[Live-demo] OSGeo-Live 7.0 - big data version?

Cameron Shorter cameron.shorter at gmail.com
Wed Jul 10 16:12:40 PDT 2013


I agree with Alex. For the moment, we still want our core OSGeo-Live 
distribution to be limited to 4G. 95% of OSGeo-Live use cases can be 
demonstrated without big data, and we can distribute orders of magniture 
more if we can minimise download size / cost to 4G.

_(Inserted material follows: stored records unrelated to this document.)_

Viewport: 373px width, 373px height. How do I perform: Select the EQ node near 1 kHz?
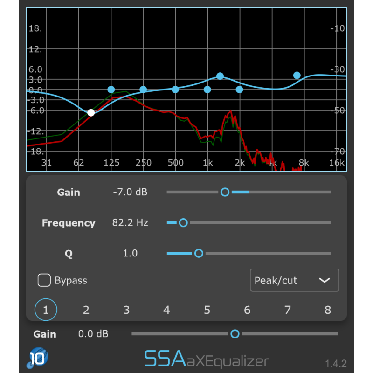click(207, 89)
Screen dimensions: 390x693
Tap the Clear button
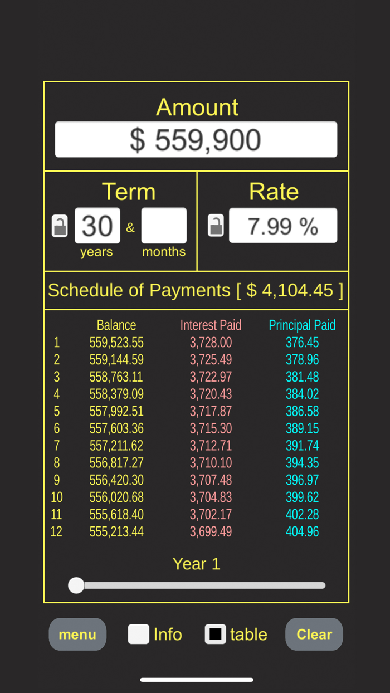click(x=314, y=635)
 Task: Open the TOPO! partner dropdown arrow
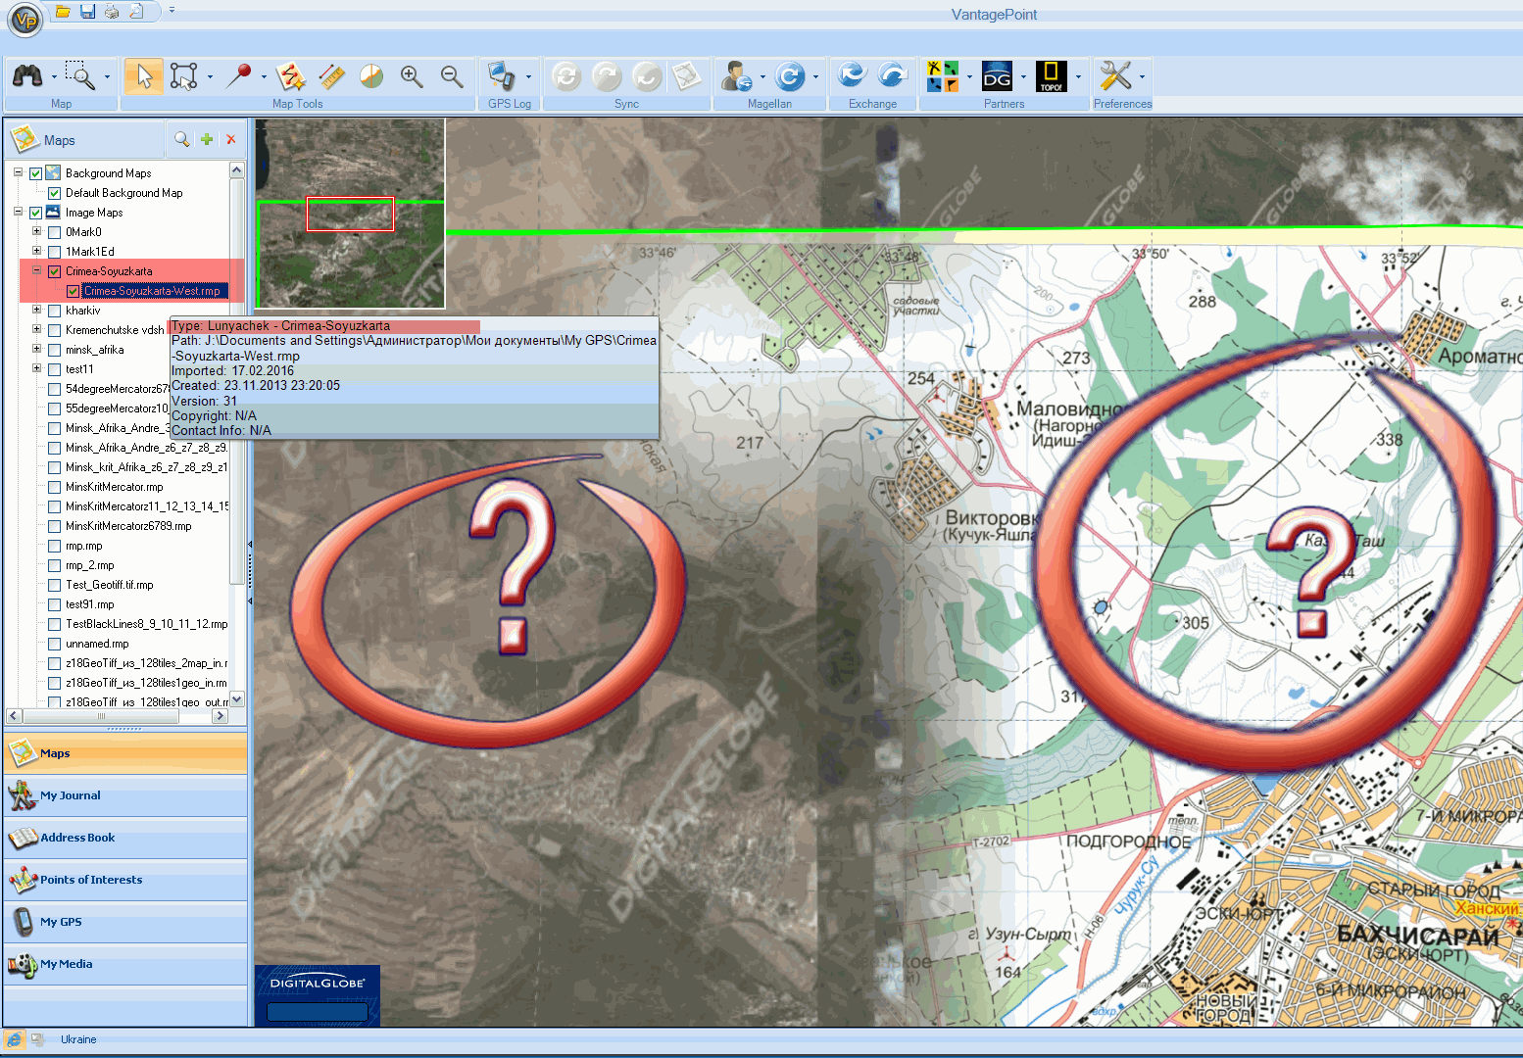click(1078, 77)
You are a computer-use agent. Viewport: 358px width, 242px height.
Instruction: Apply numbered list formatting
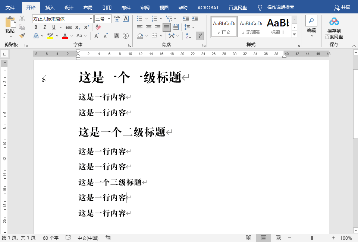pyautogui.click(x=154, y=18)
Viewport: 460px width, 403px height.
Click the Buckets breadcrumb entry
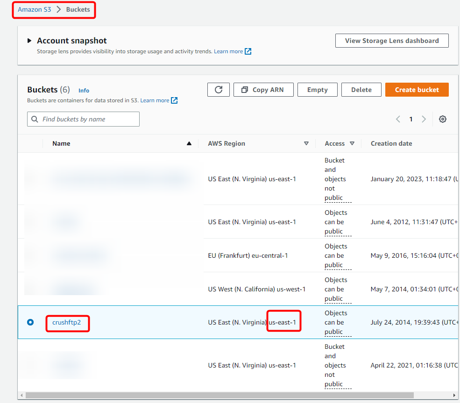pos(78,9)
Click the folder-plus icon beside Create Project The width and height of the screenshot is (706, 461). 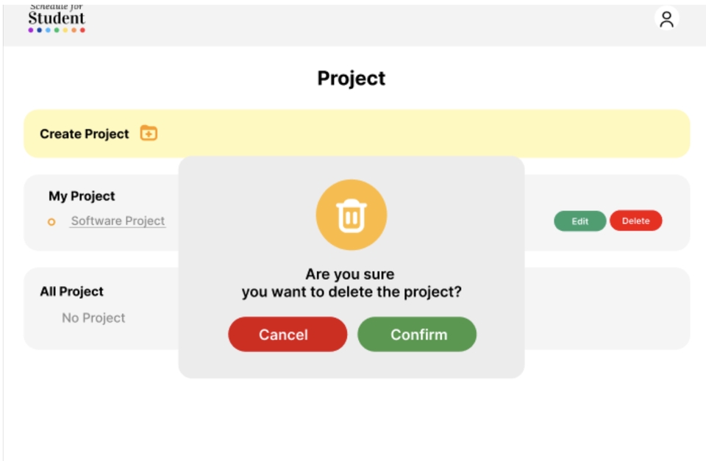tap(149, 133)
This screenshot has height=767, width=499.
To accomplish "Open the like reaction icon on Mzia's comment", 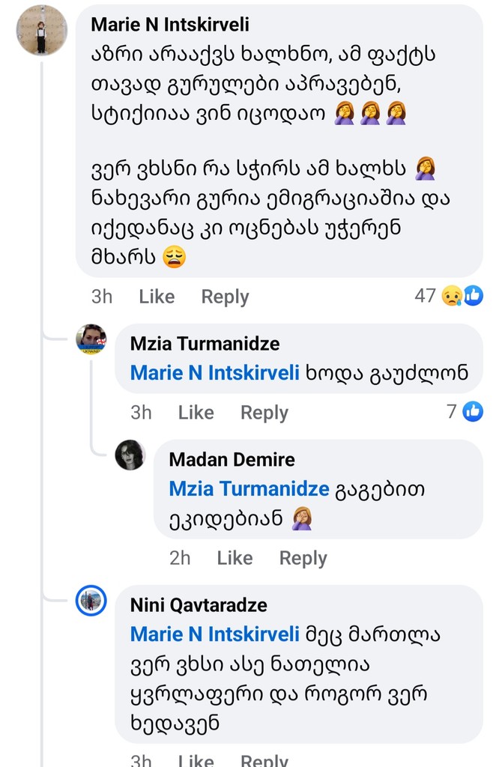I will tap(473, 411).
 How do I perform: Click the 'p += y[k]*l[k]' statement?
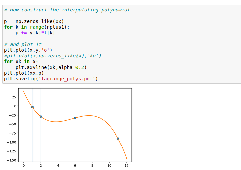tap(35, 33)
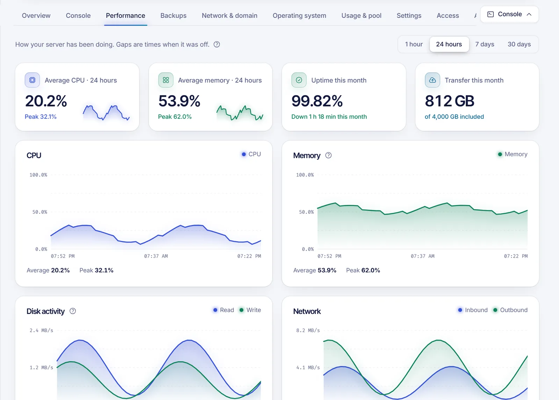Toggle the Write series legend color dot

click(x=241, y=310)
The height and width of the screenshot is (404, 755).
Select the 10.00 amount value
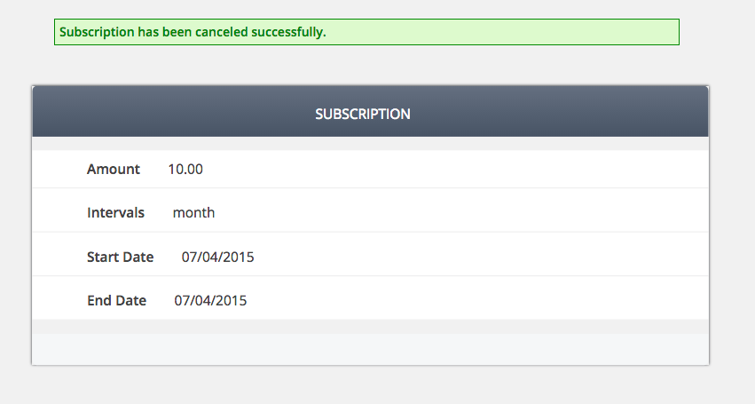[185, 169]
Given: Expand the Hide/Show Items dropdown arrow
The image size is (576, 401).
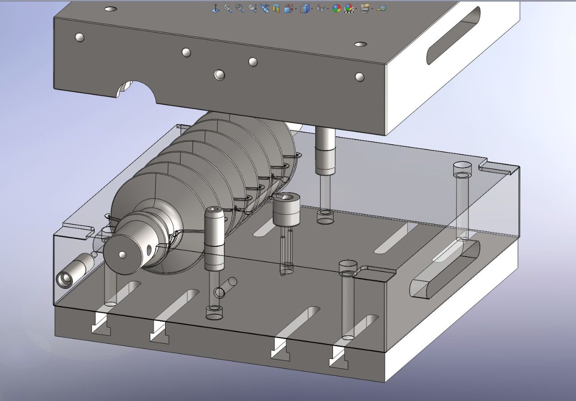Looking at the screenshot, I should click(x=328, y=9).
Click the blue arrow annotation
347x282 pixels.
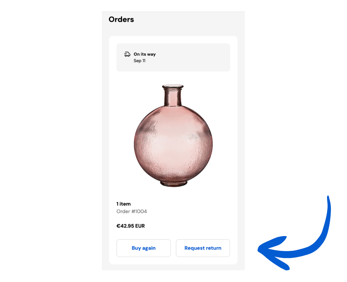[294, 233]

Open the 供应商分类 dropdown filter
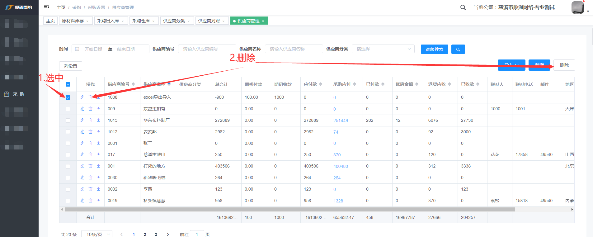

For the big data use cases, we can easily provide an alternative 
OSGeo-Live-Huge distribution (either as an accompanying download, or as 
OSGeo-Live + Big Data).

So the outstanding question I'm hoping Peter and others can answer is:
1. Which dataset(s) to put into the accompanying data directory
2. Where should we store the data directory?
3. Then update quickstarts to describe how to use this data directory.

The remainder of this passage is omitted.